Segment Open
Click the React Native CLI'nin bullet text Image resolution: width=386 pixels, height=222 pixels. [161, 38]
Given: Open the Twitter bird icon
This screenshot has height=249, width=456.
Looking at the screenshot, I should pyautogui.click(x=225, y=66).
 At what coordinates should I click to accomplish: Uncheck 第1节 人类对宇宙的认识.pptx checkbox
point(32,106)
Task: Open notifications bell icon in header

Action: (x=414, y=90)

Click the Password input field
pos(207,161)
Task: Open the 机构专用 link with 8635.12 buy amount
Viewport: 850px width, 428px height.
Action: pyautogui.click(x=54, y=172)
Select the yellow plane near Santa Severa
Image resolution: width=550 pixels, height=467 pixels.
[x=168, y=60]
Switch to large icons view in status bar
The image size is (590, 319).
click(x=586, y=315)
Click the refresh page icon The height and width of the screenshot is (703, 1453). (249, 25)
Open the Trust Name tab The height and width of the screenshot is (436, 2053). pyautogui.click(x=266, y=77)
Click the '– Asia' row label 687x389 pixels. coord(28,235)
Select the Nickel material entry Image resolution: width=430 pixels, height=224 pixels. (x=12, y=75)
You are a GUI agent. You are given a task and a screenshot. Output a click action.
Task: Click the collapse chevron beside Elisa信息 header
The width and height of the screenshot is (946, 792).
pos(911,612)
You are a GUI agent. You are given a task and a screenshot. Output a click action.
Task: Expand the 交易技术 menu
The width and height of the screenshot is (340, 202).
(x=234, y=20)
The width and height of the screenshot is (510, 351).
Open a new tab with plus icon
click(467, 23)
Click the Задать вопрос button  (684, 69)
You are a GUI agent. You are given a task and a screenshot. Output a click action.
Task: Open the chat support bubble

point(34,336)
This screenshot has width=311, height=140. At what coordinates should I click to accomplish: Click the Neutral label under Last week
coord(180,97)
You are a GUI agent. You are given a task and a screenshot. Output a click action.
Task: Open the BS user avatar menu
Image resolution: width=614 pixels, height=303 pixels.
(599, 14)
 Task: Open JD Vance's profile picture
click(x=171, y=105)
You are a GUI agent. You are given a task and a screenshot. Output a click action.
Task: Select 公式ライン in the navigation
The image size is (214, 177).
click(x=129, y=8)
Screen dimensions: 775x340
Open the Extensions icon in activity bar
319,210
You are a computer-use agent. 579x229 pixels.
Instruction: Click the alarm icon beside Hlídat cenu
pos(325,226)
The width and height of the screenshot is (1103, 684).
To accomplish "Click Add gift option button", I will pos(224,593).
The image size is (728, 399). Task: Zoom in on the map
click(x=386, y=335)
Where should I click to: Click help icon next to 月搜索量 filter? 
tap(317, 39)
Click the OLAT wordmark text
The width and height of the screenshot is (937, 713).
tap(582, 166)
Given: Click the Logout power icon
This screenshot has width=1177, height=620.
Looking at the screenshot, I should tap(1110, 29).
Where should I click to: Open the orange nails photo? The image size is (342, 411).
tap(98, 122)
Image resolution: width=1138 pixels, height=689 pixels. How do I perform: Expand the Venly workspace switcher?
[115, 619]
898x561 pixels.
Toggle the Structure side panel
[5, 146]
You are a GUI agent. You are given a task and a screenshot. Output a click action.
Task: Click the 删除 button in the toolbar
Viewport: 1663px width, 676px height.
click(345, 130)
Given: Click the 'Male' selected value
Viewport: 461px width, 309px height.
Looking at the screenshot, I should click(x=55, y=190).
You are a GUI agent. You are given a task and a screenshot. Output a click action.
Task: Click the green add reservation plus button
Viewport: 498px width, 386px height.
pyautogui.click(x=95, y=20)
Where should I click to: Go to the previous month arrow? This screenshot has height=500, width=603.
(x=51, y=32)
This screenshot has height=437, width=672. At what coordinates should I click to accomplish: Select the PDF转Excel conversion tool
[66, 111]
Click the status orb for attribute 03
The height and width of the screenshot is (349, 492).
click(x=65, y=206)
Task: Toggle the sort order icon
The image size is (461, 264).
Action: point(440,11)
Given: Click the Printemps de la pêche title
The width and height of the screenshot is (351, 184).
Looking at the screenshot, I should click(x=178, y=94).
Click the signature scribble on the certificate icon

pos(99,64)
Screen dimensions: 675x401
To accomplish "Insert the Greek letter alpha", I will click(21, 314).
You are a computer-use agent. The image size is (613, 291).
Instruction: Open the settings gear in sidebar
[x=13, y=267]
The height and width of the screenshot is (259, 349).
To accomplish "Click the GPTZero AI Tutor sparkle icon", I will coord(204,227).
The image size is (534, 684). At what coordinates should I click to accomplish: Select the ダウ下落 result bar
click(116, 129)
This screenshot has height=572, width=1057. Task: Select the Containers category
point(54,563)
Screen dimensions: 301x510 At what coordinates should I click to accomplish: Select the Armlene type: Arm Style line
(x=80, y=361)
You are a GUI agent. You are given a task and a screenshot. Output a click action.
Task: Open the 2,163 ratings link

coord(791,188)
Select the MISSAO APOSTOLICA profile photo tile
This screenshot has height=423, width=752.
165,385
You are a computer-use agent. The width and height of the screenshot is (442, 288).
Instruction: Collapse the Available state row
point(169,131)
Segment Closed
Please copy every line of the material that contains the word "menu".

→ Finished exercise
Task: Expand the 交易技术 menu
Task: Open the BS user avatar menu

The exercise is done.